No final da década de 50, um crime brutal revoltou a população carioca. A jovem Aída Curi foi abusada psicologicamente e submetida a longas sessões de tortura. Para encobrir o crime, os assassinos arremessaram seu corpo do alto de um prédio localizado em Copacabana, no Rio de Janeiro. Na época, o caso ganhou a notoriedade da imprensa e foi pauta de diversos debates.

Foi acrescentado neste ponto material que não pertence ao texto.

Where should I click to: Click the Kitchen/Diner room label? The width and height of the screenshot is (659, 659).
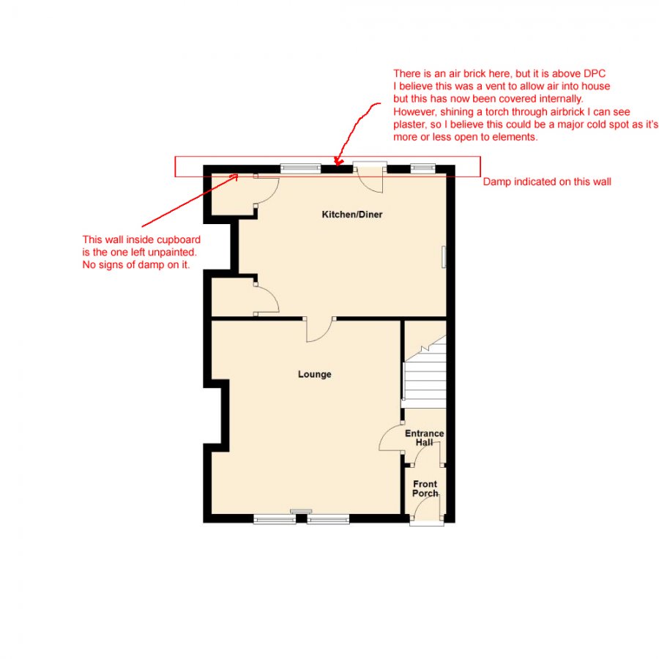pyautogui.click(x=351, y=215)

Filha de imigrantes sírios e órfã de pai, Aída Curi, 18 anos, morava na Gávea, mas passara a infância em um colégio interno de freiras. A jovem trabalhava na loja de seu irmão e fazia cursos de datilografia, inglês e português em Copacabana — que seria palco do homicídio.

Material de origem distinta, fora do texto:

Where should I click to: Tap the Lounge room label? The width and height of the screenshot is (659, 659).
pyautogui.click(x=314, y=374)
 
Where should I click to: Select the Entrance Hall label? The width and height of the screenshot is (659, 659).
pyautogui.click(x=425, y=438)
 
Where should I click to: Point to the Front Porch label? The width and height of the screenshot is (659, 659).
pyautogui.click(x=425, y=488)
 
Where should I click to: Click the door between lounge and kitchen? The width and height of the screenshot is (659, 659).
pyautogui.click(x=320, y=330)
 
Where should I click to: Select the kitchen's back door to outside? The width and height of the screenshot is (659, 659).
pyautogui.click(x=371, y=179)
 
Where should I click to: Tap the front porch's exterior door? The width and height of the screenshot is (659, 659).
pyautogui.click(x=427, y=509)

Por volta das 21h do dia 14 de julho de 1958, a jovem foi atraída até um duplex na Avenida Atlântica e foi brutalmente assassinada pelos jovens de classe média alta Ronaldo Castro e Cássio Murilo. Eles obtiveram ainda a ajuda do porteiro Antônio Sousa.

Ao analisar o corpo, os peritos encontraram marcas de arranhões nas coxas, ventre e pescoço da vítima. Os braços e punhos estavam machucados, decorrentes de uma luta corporal entre a vítima e os agressores contra uma tentativa de estrangulamento e abuso sexual.

Crédito: Wikimedia Commons

 

A autopsia comprovou ainda que a jovem chegou a um estado de exaustão, isto é, seu corpo não suportara mais as agressões, fato que os levaram a crer que o crime teria sido cometido por mais de duas pessoas simultaneamente.

Os agressores pertenciam ao movimento juventude transviada — termo que se refere aos jovens rebeldes dos anos 50 — e não teriam tido um motivo de fato para terem cometido o crime. Para encobrir as agressões, simularam um suicídio e arremessaram seu corpo do edifício.

A imprensa foi duramente criticada por expor em capas do jornais a imagem do corpo de Aída Curi em pedaços e ensanguentado. Além disso, as provas do crime foram forjadas e receberam adulterações.  

Crédito: Wikimedia Commons

 

O pai de Ronaldo Castro chegou a contratar uma jovem chamada Zilza Maria para servir de álibi do assassino, mas a testemunha não compareceu ao tribunal. Desesperados, a defesa recorreu a uma segunda testemunha, chamada Lecy Gomes Lopes que afirmou ter visto o criminoso com Zilza.

Em um primeiro momento os réus foram condenados, mas a defesa recorreu e conseguiu inocentar Castro e Antônio Sousa. O júri condenou somente Cássio Murilo pela morte de Aída Curi, mas, pelo fato de ser menor de idade, foi absolvido.

Em um terceiro julgamento, Ronaldo foi condenado e, após cumprir a pena, virou um empresário bem sucedido. Cássio seguiu a carreira militar, mas em 1978 foi assassinado.

O caso de Aída Curi entrou para a estatística de feminicídio no país. Seu crime foi indevidamente julgado pela justiça e explorado de forma sensacionalista pela imprensa brasileira.